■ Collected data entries
——
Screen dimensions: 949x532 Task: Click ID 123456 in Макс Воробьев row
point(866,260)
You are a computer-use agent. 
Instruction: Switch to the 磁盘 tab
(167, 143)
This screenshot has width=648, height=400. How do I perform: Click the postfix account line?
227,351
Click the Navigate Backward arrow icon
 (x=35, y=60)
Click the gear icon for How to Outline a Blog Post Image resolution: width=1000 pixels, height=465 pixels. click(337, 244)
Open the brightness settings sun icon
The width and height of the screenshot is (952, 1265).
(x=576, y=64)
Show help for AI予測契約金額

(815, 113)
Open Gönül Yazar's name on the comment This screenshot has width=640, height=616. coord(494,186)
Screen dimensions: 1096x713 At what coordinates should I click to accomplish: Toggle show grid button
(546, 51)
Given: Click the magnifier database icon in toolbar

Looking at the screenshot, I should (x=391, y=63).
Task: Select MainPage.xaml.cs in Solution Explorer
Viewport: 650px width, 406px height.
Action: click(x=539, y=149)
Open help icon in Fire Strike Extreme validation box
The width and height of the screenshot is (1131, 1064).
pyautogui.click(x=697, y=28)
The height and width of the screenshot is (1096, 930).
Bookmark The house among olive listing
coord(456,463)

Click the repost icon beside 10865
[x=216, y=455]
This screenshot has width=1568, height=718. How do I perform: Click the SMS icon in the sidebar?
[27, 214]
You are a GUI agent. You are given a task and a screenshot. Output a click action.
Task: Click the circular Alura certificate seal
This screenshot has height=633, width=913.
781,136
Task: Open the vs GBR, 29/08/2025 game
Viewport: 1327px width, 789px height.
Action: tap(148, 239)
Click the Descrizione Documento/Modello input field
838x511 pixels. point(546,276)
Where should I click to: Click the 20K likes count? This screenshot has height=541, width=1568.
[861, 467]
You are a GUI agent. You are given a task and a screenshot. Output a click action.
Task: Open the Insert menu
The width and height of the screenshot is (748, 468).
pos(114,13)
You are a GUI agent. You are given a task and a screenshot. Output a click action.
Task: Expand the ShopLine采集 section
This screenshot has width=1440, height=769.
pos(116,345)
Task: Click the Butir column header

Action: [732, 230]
——
■ WHAT NEEDS TO BE DONE
The goal is a faithful transcription of every entry above.

■ ANSWER FOR THE TASK
Screen dimensions: 949x532 Task: Click ID 123456 in Макс Воробьев row
point(866,260)
You are a computer-use agent. 
Instruction: Switch to the 磁盘 tab
(167, 143)
This screenshot has width=648, height=400. How do I perform: Click the postfix account line?
227,351
Click the Navigate Backward arrow icon
 (x=35, y=60)
Click the gear icon for How to Outline a Blog Post Image resolution: width=1000 pixels, height=465 pixels. click(337, 244)
Open the brightness settings sun icon
The width and height of the screenshot is (952, 1265).
(x=576, y=64)
Show help for AI予測契約金額

(815, 113)
Open Gönül Yazar's name on the comment This screenshot has width=640, height=616. coord(494,186)
Screen dimensions: 1096x713 At what coordinates should I click to accomplish: Toggle show grid button
(546, 51)
Given: Click the magnifier database icon in toolbar

Looking at the screenshot, I should (x=391, y=63).
Task: Select MainPage.xaml.cs in Solution Explorer
Viewport: 650px width, 406px height.
Action: click(x=539, y=149)
Open help icon in Fire Strike Extreme validation box
The width and height of the screenshot is (1131, 1064).
pyautogui.click(x=697, y=28)
The height and width of the screenshot is (1096, 930).
Bookmark The house among olive listing
coord(456,463)

Click the repost icon beside 10865
[x=216, y=455]
This screenshot has width=1568, height=718. How do I perform: Click the SMS icon in the sidebar?
[27, 214]
You are a GUI agent. You are given a task and a screenshot. Output a click action.
Task: Click the circular Alura certificate seal
This screenshot has height=633, width=913.
781,136
Task: Open the vs GBR, 29/08/2025 game
Viewport: 1327px width, 789px height.
Action: tap(148, 239)
Click the Descrizione Documento/Modello input field
838x511 pixels. point(546,276)
Where should I click to: Click the 20K likes count? This screenshot has height=541, width=1568.
[861, 467]
You are a GUI agent. You are given a task and a screenshot. Output a click action.
Task: Open the Insert menu
The width and height of the screenshot is (748, 468).
pos(114,13)
You are a GUI agent. You are given a task and a screenshot. Output a click action.
Task: Expand the ShopLine采集 section
This screenshot has width=1440, height=769.
pos(116,345)
Task: Click the Butir column header

Action: [732, 230]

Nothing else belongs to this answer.